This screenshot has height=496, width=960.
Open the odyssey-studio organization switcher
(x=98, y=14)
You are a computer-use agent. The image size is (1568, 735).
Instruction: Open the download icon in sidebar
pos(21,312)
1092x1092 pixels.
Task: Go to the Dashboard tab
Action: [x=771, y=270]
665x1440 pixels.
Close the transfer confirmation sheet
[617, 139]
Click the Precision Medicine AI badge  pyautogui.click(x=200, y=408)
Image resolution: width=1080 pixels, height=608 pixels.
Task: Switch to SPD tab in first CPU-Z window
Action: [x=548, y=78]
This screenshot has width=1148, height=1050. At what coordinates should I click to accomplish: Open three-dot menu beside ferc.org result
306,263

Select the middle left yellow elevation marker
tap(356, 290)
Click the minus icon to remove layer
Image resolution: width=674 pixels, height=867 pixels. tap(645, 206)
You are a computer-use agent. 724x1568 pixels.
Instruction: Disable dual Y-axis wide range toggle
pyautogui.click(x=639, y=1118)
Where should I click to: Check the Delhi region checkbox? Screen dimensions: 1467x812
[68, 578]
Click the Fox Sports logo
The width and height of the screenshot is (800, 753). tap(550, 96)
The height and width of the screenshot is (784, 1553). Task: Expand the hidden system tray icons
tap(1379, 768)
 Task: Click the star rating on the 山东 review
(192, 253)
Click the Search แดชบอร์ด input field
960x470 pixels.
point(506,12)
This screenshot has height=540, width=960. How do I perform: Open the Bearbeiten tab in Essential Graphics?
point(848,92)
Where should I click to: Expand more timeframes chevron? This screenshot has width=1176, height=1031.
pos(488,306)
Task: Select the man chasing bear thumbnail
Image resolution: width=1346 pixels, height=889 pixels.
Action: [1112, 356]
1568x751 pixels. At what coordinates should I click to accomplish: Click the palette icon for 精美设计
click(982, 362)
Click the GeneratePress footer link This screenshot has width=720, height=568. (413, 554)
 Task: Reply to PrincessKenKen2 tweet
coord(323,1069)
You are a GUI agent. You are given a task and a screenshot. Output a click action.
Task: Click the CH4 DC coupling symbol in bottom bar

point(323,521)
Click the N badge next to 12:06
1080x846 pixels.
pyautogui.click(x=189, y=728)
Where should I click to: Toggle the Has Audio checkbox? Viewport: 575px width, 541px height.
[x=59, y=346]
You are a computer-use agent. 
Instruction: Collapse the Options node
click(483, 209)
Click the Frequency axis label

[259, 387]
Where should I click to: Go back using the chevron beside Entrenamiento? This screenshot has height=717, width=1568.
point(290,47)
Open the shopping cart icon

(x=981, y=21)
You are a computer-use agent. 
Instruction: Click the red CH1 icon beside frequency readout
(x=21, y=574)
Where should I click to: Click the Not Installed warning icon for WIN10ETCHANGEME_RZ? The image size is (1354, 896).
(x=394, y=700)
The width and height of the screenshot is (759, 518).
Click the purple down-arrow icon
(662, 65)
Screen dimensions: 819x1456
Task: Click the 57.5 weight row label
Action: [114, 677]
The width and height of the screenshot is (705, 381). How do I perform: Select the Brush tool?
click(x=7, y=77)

++++++++

* WHAT THE TASK REQUIRES *
Write out the listing exactly, keeping every character.

* EXERCISE RESPONSE *
This screenshot has height=496, width=960.
Open the odyssey-studio organization switcher
(x=98, y=14)
You are a computer-use agent. The image size is (1568, 735).
Instruction: Open the download icon in sidebar
pos(21,312)
1092x1092 pixels.
Task: Go to the Dashboard tab
Action: [x=771, y=270]
665x1440 pixels.
Close the transfer confirmation sheet
[617, 139]
Click the Precision Medicine AI badge  pyautogui.click(x=200, y=408)
Image resolution: width=1080 pixels, height=608 pixels.
Task: Switch to SPD tab in first CPU-Z window
Action: [x=548, y=78]
This screenshot has width=1148, height=1050. At what coordinates should I click to accomplish: Open three-dot menu beside ferc.org result
306,263

Select the middle left yellow elevation marker
tap(356, 290)
Click the minus icon to remove layer
Image resolution: width=674 pixels, height=867 pixels. tap(645, 206)
You are a computer-use agent. 724x1568 pixels.
Instruction: Disable dual Y-axis wide range toggle
pyautogui.click(x=639, y=1118)
Where should I click to: Check the Delhi region checkbox? Screen dimensions: 1467x812
[68, 578]
Click the Fox Sports logo
The width and height of the screenshot is (800, 753). tap(550, 96)
The height and width of the screenshot is (784, 1553). Task: Expand the hidden system tray icons
tap(1379, 768)
 Task: Click the star rating on the 山东 review
(192, 253)
Click the Search แดชบอร์ด input field
960x470 pixels.
point(506,12)
This screenshot has height=540, width=960. How do I perform: Open the Bearbeiten tab in Essential Graphics?
point(848,92)
Where should I click to: Expand more timeframes chevron? This screenshot has width=1176, height=1031.
pos(488,306)
Task: Select the man chasing bear thumbnail
Image resolution: width=1346 pixels, height=889 pixels.
Action: [1112, 356]
1568x751 pixels. At what coordinates should I click to accomplish: Click the palette icon for 精美设计
click(982, 362)
Click the GeneratePress footer link This screenshot has width=720, height=568. (413, 554)
 Task: Reply to PrincessKenKen2 tweet
coord(323,1069)
You are a GUI agent. You are given a task and a screenshot. Output a click action.
Task: Click the CH4 DC coupling symbol in bottom bar

point(323,521)
Click the N badge next to 12:06
1080x846 pixels.
pyautogui.click(x=189, y=728)
Where should I click to: Toggle the Has Audio checkbox? Viewport: 575px width, 541px height.
[x=59, y=346]
You are a computer-use agent. 
Instruction: Collapse the Options node
click(483, 209)
Click the Frequency axis label

[259, 387]
Where should I click to: Go back using the chevron beside Entrenamiento? This screenshot has height=717, width=1568.
point(290,47)
Open the shopping cart icon

(x=981, y=21)
You are a computer-use agent. 
Instruction: Click the red CH1 icon beside frequency readout
(x=21, y=574)
Where should I click to: Click the Not Installed warning icon for WIN10ETCHANGEME_RZ? The image size is (1354, 896).
(x=394, y=700)
The width and height of the screenshot is (759, 518).
Click the purple down-arrow icon
(662, 65)
Screen dimensions: 819x1456
Task: Click the 57.5 weight row label
Action: [114, 677]
The width and height of the screenshot is (705, 381). How do I perform: Select the Brush tool?
click(x=7, y=77)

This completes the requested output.